El Gobierno nacional, a través de la Secretaría de Finanzas, dio a conocer los instrumentos que pondrá a disposición del mercado en una nueva licitación de deuda del Tesoro. La operación, programada para este viernes, tiene como objetivo renovar vencimientos por un monto aproximado de $8 billones, correspondientes al segundo llamado del tercer mes del año.
Un menú diversificado para el mercado local
Según la información oficial, la cartera económica ofrecerá una variedad de títulos públicos. El menú incluirá instrumentos con tasa de interés fija, tasa variable y bonos ajustados por el Coeficiente de Estabilización de Referencia (CER). Esta diversificación busca captar la demanda de distintos tipos de inversores en el mercado de capitales local.
La atención de los operadores estará centrada en el nivel de renovación (rollover) que logre la cartera, así como en las tasas de interés que se convaliden durante la subasta. Estos indicadores son considerados un termómetro de la confianza del mercado en la estrategia financiera del gobierno.
La novedad: un nuevo bono en dólares
La principal novedad de esta licitación es la incorporación de un nuevo título denominado en moneda estadounidense, el Bono Argentino 2028 (AO28). Este instrumento vencerá el 31 de octubre de 2028. Hasta ahora, el Ministerio de Economía se había apoyado en el Bonar 2027 (AO27), a través del cual ya recaudó aproximadamente 500 millones de dólares.
Con el AO28, la cartera que conduce Luis Caputo busca habilitar un canal adicional para obtener divisas, destinadas a afrontar compromisos de deuda en el exterior durante la segunda mitad del año. El monto máximo a emitir de este nuevo bono será de 2.000 millones de dólares, a través de licitaciones escalonadas.
Contexto de liquidez y expectativas
El financiamiento en el mercado local se ha vuelto un pilar fundamental para la economía, en un contexto donde las opciones de emisión en mercados internacionales son limitadas. Analistas señalan que la liquidez en pesos dentro del sistema financiero se mantiene en niveles holgados.

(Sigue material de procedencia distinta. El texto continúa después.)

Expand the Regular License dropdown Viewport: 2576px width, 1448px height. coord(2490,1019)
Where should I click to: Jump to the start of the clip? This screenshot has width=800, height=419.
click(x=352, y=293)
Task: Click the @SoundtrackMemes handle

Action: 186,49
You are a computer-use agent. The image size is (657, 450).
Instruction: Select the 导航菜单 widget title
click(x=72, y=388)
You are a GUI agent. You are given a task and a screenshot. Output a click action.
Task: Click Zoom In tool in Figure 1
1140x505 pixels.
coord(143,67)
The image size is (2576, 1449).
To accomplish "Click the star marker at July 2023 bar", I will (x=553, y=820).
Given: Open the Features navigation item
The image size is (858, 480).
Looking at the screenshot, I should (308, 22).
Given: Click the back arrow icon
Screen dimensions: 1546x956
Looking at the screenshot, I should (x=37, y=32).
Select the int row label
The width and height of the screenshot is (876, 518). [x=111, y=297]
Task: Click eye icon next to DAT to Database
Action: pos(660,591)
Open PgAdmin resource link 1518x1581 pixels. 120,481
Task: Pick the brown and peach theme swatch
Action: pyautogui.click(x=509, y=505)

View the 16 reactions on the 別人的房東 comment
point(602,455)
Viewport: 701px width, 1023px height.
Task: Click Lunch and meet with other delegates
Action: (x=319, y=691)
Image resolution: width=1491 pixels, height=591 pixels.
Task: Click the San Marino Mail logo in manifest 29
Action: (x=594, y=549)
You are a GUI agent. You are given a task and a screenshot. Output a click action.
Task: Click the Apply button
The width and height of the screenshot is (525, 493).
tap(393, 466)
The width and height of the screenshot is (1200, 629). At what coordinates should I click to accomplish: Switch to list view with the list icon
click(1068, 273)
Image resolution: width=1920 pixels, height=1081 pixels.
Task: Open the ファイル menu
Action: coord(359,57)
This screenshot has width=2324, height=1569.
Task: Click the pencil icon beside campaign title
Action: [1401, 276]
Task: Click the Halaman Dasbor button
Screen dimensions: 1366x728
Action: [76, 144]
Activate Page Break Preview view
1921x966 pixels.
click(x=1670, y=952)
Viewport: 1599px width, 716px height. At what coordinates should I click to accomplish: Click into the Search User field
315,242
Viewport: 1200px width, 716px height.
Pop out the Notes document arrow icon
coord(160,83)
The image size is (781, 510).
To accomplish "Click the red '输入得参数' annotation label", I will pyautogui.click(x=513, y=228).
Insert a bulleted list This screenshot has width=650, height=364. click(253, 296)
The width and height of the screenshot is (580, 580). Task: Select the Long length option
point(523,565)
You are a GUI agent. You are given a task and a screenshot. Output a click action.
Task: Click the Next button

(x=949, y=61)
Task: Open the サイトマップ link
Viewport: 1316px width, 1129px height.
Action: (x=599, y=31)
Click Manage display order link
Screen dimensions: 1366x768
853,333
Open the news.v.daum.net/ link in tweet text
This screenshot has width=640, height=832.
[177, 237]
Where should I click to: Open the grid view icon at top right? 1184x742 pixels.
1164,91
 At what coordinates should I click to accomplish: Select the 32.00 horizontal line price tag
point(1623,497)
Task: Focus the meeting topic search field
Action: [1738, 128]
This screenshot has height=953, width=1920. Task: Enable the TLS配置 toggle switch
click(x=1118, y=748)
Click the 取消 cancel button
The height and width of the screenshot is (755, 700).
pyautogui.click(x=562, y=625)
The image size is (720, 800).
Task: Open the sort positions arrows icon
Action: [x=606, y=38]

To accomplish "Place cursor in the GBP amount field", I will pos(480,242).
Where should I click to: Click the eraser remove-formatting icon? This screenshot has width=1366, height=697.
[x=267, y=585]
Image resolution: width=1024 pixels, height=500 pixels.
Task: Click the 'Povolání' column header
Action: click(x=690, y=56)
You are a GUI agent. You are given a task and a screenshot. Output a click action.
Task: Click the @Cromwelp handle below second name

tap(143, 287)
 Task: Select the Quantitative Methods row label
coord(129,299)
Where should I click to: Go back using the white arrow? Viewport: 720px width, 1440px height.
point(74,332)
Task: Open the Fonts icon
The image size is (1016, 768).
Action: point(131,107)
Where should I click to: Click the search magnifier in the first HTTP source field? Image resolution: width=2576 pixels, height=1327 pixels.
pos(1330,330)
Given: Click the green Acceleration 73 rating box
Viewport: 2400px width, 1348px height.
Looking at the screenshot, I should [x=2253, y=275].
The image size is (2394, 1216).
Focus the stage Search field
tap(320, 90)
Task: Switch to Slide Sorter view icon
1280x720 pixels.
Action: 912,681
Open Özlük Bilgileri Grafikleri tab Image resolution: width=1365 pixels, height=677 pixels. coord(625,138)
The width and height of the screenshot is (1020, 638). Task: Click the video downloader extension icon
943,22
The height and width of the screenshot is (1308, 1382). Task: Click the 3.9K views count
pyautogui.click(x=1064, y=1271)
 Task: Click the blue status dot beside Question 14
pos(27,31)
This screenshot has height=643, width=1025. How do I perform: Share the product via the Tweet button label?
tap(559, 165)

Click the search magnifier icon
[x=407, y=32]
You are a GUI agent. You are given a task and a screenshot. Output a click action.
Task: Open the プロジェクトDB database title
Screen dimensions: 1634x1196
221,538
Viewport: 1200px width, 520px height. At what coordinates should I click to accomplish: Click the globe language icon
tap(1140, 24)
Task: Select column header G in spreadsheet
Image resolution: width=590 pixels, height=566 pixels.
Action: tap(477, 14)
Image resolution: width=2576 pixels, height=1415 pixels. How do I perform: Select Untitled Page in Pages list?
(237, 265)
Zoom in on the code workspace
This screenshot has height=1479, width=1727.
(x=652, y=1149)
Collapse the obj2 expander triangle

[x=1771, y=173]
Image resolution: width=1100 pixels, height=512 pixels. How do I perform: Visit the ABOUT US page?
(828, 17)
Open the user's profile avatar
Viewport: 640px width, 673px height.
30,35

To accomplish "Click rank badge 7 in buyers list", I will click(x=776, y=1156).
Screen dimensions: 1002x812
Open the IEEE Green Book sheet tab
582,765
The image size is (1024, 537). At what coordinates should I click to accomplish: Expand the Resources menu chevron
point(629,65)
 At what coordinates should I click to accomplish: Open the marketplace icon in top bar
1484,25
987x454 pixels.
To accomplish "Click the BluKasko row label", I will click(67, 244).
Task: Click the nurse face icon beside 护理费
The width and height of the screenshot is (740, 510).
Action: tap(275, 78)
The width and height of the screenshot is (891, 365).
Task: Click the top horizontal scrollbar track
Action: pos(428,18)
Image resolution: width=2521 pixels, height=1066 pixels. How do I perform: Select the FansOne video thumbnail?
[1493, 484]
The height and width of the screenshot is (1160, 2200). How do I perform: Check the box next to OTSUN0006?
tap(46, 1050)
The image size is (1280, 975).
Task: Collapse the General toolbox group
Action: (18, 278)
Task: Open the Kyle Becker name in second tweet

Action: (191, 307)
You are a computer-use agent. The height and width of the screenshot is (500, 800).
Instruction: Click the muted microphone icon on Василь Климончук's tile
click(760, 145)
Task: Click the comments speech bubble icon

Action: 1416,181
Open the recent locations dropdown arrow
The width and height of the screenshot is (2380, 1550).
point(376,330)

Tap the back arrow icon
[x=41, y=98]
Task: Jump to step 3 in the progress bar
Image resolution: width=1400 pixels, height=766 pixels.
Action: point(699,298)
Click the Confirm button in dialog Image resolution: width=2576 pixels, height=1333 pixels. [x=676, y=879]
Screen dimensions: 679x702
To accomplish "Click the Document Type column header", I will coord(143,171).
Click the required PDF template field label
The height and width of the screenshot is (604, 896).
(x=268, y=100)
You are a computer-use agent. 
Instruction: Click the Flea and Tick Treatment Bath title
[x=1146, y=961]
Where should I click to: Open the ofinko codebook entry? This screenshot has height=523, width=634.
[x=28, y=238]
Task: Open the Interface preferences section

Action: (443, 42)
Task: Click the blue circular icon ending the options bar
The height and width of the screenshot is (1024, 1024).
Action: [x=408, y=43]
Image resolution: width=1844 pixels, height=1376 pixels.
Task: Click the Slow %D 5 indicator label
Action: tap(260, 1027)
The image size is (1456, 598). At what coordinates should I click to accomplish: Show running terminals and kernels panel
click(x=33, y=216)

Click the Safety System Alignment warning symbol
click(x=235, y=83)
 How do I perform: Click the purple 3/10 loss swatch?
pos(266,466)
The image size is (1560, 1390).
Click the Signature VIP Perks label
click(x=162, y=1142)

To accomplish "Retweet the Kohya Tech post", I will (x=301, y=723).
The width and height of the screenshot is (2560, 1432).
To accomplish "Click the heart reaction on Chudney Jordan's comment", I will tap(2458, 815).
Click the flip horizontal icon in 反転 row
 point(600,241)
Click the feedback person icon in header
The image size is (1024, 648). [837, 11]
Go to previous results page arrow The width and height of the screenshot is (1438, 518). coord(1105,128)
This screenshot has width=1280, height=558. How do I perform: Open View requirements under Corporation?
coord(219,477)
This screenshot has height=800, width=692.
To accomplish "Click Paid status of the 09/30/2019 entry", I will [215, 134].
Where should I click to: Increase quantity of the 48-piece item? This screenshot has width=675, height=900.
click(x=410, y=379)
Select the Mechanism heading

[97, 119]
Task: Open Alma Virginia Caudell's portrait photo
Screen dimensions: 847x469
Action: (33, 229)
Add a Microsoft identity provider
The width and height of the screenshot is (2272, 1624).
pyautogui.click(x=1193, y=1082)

El Banco Central ha absorbido en las últimas operaciones alrededor de $3,2 billones a través de pases (REPO), mientras que las tasas de interés de corto plazo se ubican en mínimos, rondando el 2,2% y 2,3% mensual efectivo. Ante este escenario, no se anticipan dificultades para alcanzar la renovación de los vencimientos del viernes.
Sin embargo, los inversores observarán con detenimiento qué tramos y tipos de activos resultan más demandados. Este interés se da en un momento donde, por factores estacionales, se espera que la demanda de pesos comience a moderarse. El rendimiento que exija el mercado al nuevo bono AO28 será otro dato clave a seguir, tras las tasas validadas en operaciones anteriores con el AO27.